*What the exercise asks*.
Your response should match the records line for line.
┌──
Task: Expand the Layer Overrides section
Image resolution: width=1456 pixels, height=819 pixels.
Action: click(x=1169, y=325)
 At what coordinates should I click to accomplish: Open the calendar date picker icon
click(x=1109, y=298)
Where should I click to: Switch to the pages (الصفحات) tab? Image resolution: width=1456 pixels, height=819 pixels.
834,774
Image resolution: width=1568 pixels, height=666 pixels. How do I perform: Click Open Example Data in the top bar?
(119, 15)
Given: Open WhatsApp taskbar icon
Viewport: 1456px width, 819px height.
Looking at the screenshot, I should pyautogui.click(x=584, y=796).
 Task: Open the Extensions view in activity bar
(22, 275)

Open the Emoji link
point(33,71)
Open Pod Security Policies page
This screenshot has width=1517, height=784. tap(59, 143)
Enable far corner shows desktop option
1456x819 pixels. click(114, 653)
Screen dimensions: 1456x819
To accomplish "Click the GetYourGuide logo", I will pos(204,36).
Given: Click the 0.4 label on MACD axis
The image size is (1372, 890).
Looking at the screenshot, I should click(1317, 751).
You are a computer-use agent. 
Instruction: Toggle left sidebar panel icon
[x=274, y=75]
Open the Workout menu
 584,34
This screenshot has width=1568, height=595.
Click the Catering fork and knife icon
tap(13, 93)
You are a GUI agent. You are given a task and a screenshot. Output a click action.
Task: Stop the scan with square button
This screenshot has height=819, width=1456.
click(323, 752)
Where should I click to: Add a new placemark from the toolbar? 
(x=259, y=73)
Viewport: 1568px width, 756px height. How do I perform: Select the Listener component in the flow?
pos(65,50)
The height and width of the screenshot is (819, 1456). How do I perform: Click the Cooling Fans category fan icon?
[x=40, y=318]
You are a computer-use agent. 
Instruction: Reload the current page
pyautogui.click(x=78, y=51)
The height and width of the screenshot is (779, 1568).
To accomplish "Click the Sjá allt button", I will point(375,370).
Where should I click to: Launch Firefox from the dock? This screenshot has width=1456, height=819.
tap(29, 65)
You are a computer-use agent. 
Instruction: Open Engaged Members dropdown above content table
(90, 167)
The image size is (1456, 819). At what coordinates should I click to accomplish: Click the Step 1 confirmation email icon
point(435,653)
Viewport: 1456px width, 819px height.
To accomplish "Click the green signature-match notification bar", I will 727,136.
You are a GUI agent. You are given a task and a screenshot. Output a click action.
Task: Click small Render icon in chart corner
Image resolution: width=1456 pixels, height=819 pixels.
└──
*Response to this exercise*.
Task: Expand the Layer Overrides section
Image resolution: width=1456 pixels, height=819 pixels.
Action: click(x=1169, y=325)
 At what coordinates should I click to accomplish: Open the calendar date picker icon
click(x=1109, y=298)
Where should I click to: Switch to the pages (الصفحات) tab? Image resolution: width=1456 pixels, height=819 pixels.
834,774
Image resolution: width=1568 pixels, height=666 pixels. How do I perform: Click Open Example Data in the top bar?
(119, 15)
Given: Open WhatsApp taskbar icon
Viewport: 1456px width, 819px height.
Looking at the screenshot, I should pyautogui.click(x=584, y=796).
 Task: Open the Extensions view in activity bar
(22, 275)

Open the Emoji link
point(33,71)
Open Pod Security Policies page
This screenshot has width=1517, height=784. tap(59, 143)
Enable far corner shows desktop option
1456x819 pixels. click(114, 653)
Screen dimensions: 1456x819
To accomplish "Click the GetYourGuide logo", I will pos(204,36).
Given: Click the 0.4 label on MACD axis
The image size is (1372, 890).
Looking at the screenshot, I should click(1317, 751).
You are a computer-use agent. 
Instruction: Toggle left sidebar panel icon
[x=274, y=75]
Open the Workout menu
 584,34
This screenshot has width=1568, height=595.
Click the Catering fork and knife icon
tap(13, 93)
You are a GUI agent. You are given a task and a screenshot. Output a click action.
Task: Stop the scan with square button
This screenshot has height=819, width=1456.
click(323, 752)
Where should I click to: Add a new placemark from the toolbar? 
(x=259, y=73)
Viewport: 1568px width, 756px height. How do I perform: Select the Listener component in the flow?
pos(65,50)
The height and width of the screenshot is (819, 1456). How do I perform: Click the Cooling Fans category fan icon?
[x=40, y=318]
You are a computer-use agent. 
Instruction: Reload the current page
pyautogui.click(x=78, y=51)
The height and width of the screenshot is (779, 1568).
To accomplish "Click the Sjá allt button", I will point(375,370).
Where should I click to: Launch Firefox from the dock? This screenshot has width=1456, height=819.
tap(29, 65)
You are a computer-use agent. 
Instruction: Open Engaged Members dropdown above content table
(90, 167)
The image size is (1456, 819). At what coordinates should I click to accomplish: Click the Step 1 confirmation email icon
point(435,653)
Viewport: 1456px width, 819px height.
To accomplish "Click the green signature-match notification bar", I will 727,136.
You are a GUI agent. You are given a task and a screenshot. Output a click action.
Task: Click small Render icon in chart corner
Image resolution: width=1456 pixels, height=819 pixels.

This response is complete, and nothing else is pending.